“
J
ust don’t tell me she was pregnant,” Montoya said to Lynn Zaroster the next morning as he poured himself another cup of coffee in the small lunchroom at the station. He was talking about the latest victim at St. Marguerite’s: Sister Asteria McClellan, all of twenty-two.
“Too early to know. Autopsy’s scheduled for later today; they put a rush on it.”
“Good.”
“Anyone talk to the family?”
“Parents and six siblings, younger, most of whom still live at home, all in Birmingham.” She glanced down at her notepad. “Jacob and Colleen McClellan are the folks. They’re being notified this morning.” She glanced at her watch. “Should be happening now.”
Montoya gritted his teeth. Notifying next of kin was a hard job, necessary and oftentimes informative, but giving out the news that a loved one had died was hell.
It was eight o’clock in the damned morning, and he was powering up on coffee and a couple of cigarettes he’d snuck on the way into work, a sure sign that he was running on empty. Yeah, there was the adrenaline high of being on a big case, one that was now attracting national attention, but today, after less than four hours of sleep, he was at the end of his very short rope.
He’d been at the cemetery until after three, interviewing all the novices and nuns again, but Sister Charity and Father Paul were stonewalling him, putting up roadblocks. They’d outwardly cooperated, answering questions, allowing access to all the people who lived within the confines of St. Marguerite’s, but there had been several mentions of “talking to the archdiocese” and “keeping the bishop” informed. Montoya’s translation: Attorneys for the church were about to be called in, even though, as Sister Charity had said, “we will do everything in our power to help find the tortured soul who is doing this.”

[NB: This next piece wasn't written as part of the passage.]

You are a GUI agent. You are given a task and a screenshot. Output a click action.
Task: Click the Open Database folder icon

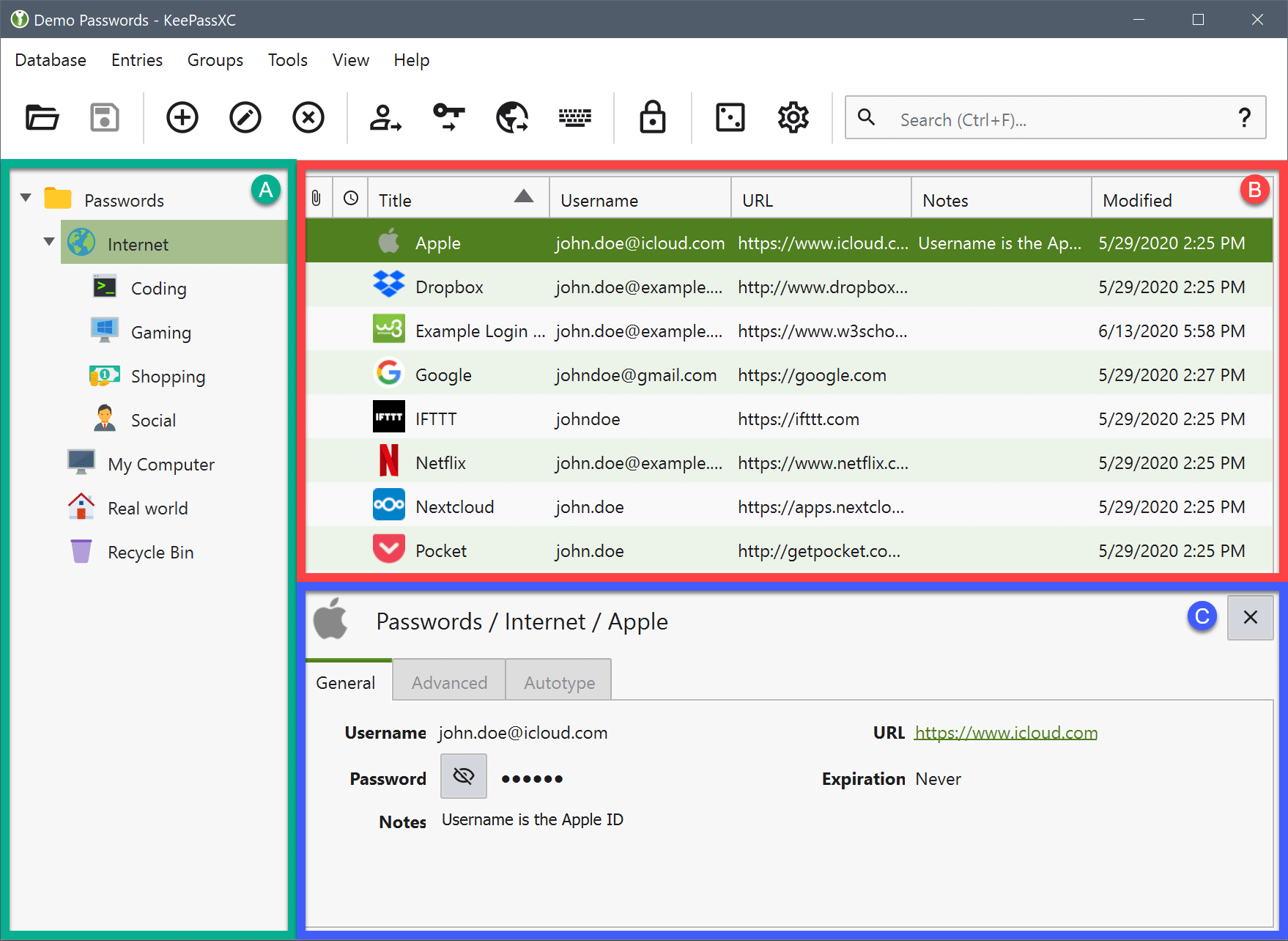42,117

Father Frank had been stunned, nearly apoplectic, to the point his face had faded to a sickly color of white and he’d held on to the wall so that his knees wouldn’t buckle. “No,” he’d whispered, and closed his eyes to say a silent prayer, his lips moving, no sound escaping from his throat.
Had the two dead novices been close?
No one could really say; they hadn’t seemed to hang out together any more than anyone else.
Had they both been involved with Father Frank? There had been no evidence of that, though a few of the nuns had blushed at the thought. Edwina, Devota, Charity, of course, and Maura had all nearly squirmed in their chairs.
This time Lucia was not alone when she found the body; Sister Edwina had been with her. Lucia had been awoken by something, not a noise she could or would name, and Edwina had said she’d gotten up to use the bathroom, though that story didn’t quite jive with Lucia’s.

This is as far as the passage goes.